Займ обиделся и удалился в туалет.
— Благодарю вас! — сказал я старушке и продолжил. — Пошёл самолёт медленно, и пилот объявляет: «Господа, летим медленней, отказал один из моторов». Скоро самолёт пошёл совсем медленно, — и снова: «Господа, летим медленней, отказал второй мотор»…
— Почему он говорит всё время «господа»? — пожаловалась бородавка. — А не «дамы и господа»? Не может такого быть, чтобы сидели одни господа, без дам! Если, конечно, это не бомбардировщик…
— Виноват! — признался я. — Пилот говорит: «Дамы и господа! Летим медленно, потому что остался только один мотор!»
— Ужас! — удовлетворённо вздохнула бородавка.
— И вот, господа, одна из дам на борту, с бородавкой, жалуется: «Если откажет последний мотор — мы можем вообще остановиться в воздухе»!

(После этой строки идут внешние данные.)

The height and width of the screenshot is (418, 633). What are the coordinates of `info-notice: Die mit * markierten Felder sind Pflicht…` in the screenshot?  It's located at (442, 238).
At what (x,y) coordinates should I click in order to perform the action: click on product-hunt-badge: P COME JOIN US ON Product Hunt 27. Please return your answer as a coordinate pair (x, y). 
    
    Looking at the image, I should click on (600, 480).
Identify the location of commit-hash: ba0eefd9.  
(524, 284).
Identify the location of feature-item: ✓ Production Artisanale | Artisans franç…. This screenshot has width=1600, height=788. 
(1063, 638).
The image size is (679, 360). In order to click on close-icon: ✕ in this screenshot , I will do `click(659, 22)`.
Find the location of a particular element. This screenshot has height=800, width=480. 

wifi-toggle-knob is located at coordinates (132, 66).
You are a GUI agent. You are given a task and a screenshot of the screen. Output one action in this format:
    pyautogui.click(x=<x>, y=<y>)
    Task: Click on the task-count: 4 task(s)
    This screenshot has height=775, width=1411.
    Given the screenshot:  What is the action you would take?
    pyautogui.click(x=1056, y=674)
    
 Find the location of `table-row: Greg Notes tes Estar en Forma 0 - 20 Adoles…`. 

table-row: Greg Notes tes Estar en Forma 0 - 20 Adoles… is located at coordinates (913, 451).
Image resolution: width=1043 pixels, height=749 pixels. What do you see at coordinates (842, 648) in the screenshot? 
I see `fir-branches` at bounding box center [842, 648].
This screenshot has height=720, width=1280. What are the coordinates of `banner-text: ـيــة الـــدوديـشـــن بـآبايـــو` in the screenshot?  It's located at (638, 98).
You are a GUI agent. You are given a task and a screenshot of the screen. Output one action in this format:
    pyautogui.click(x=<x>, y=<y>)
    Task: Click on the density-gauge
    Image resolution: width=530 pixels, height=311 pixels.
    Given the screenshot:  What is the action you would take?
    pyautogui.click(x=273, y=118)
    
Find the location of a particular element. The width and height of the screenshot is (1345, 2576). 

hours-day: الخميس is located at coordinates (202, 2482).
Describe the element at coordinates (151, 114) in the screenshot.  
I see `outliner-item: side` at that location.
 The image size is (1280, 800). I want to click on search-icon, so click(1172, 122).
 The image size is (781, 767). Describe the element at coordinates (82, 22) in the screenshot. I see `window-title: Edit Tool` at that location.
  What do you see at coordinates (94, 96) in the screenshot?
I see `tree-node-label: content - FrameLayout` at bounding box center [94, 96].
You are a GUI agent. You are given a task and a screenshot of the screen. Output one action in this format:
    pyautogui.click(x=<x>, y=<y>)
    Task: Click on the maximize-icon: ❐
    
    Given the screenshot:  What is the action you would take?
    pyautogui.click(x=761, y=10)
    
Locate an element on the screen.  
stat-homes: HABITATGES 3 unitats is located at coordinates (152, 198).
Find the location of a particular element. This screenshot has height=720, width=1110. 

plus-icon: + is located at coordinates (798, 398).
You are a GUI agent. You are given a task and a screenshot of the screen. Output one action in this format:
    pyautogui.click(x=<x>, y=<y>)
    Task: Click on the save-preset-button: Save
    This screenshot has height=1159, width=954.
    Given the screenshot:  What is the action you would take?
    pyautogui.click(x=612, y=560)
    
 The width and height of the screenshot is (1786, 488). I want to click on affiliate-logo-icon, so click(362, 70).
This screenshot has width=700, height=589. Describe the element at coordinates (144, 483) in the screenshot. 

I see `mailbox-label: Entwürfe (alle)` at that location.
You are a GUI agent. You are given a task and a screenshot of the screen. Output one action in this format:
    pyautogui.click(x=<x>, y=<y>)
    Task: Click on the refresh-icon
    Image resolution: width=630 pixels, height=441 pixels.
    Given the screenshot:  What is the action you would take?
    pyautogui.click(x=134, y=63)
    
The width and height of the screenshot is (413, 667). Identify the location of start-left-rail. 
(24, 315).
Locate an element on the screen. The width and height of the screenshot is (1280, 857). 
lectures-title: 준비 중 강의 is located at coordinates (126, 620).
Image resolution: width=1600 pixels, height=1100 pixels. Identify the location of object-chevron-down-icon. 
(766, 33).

Кроме старушки и Стоуна, все рассмеялись. Джессика хохотала особенно счастливо, потому что уловила юмор, хотя и спросила — при чём, мол, бородавка? Потом осеклась и сказала мне:
— А Стоуну действительно нехорошо…
— Серьёзно? Чего ж тогда прыгал, как бешеный?
— Ему оперировали сердце: у него вот тут шрам.
— Откуда вы знаете?
— Я же сказала, что спала с ним. Дважды.
— Во-первых, — один раз, а во-вторых, вы этого не говорили.
— Да, сказала один раз, но спала дважды. И я про это сказала.
— Нет, про это не говорили.
— Говорила, как же!
— Я имею в виду — про шрам… Не говорили…
Джессика рассмеялась:
— Знаете что? У меня такое впечатление, что никто на свете никого не понимает, и в этом самолёте все чокнутые.
— «Корабль дураков», — кивнул я. — Мы про это говорили…
— Как раз про это мы и не говорили!
— Помню — что говорили… А может, и нет… Может быть, я говорил об этом с кем-нибудь ещё… А может быть, ни с кем не говорил… Просто — подумал…
12. Сперва следует не родиться, а умереть
— Дамы и господа! — треснул вдруг металлический голос. — Внимание!
Дамы и господа — в их числе и я со «звездой» — вскинули головы и увидели перед гардиной рослого мужика с рыжей шевелюрой и с бородой сатира. Лицо его показалось мне вылепленным из подкрашенного воска, а глаза сидели так глубоко, что под вислыми бровями их не было видно.
Необычно был и одет — в черный сюртук без лацканов, напоминавший одновременно толстовку и хасидский кафтан. Это, во-первых, придавало мужику сразу и старомодный, и авангардный вид, а во-вторых, не позволяло определить ни его национальность, ни профессию.